*** Opening of Given passage ***
Cabbage parathas made with mixed flour is a delicious morning breakfast or easy dinner option. these jowar besan parathas are an easy gluten-free way to use the sorghum flour too.
Prep Time 15 minutes
Cook Time 20 minutes
rest time for the cabbage mix 10 minutes
Course Breakfast, Main Course
Cuisine Autumn, diabetic friendly, gluten free, Summer
Servings 6 parathas


  • 1 measuring cups and spoons
  • 1 mixing bowls and spoons.
  • 1 grater


For the flour mix

  • 3/4 cup sorghum flour jowar atta
  • 1/4 cup chickpea flour besan

The cabbage mix

  • 1 cup Cabbage shredded
  • salt to taste
  • 1/4 tsp red chilli powder
  • 1/4 tsp roasted cumin powder

Flour for rolling

  • 1/2 cup sorghum flour

for cooking the paratha

  • 2-3 tbsp oil or ghee.


  • Add the flours to the mixing bowl and mix them well. Set it aside till needed.
*** Close of Given passage ***
*** Opening of Supplied material ***
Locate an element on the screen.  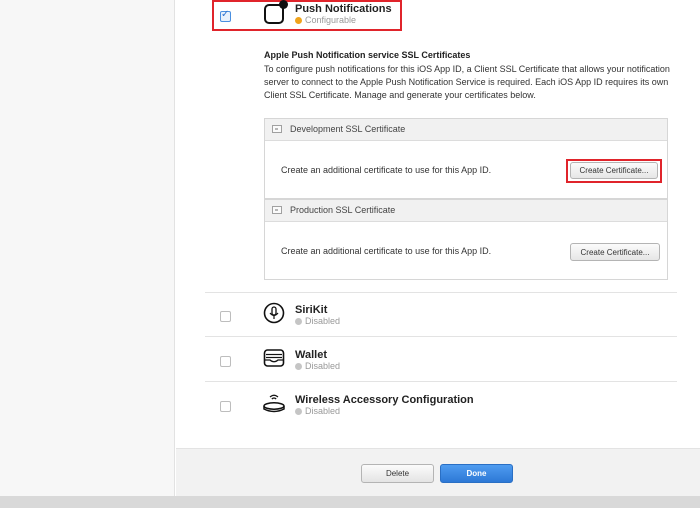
*** Close of Supplied material ***
Transcribe the paratha recipe word for word, starting at "Flour for rolling" and ending at "aside till needed.". The material plays no part in this.

Flour for rolling

  • 1/2 cup sorghum flour

for cooking the paratha

  • 2-3 tbsp oil or ghee.


  • Add the flours to the mixing bowl and mix them well. Set it aside till needed.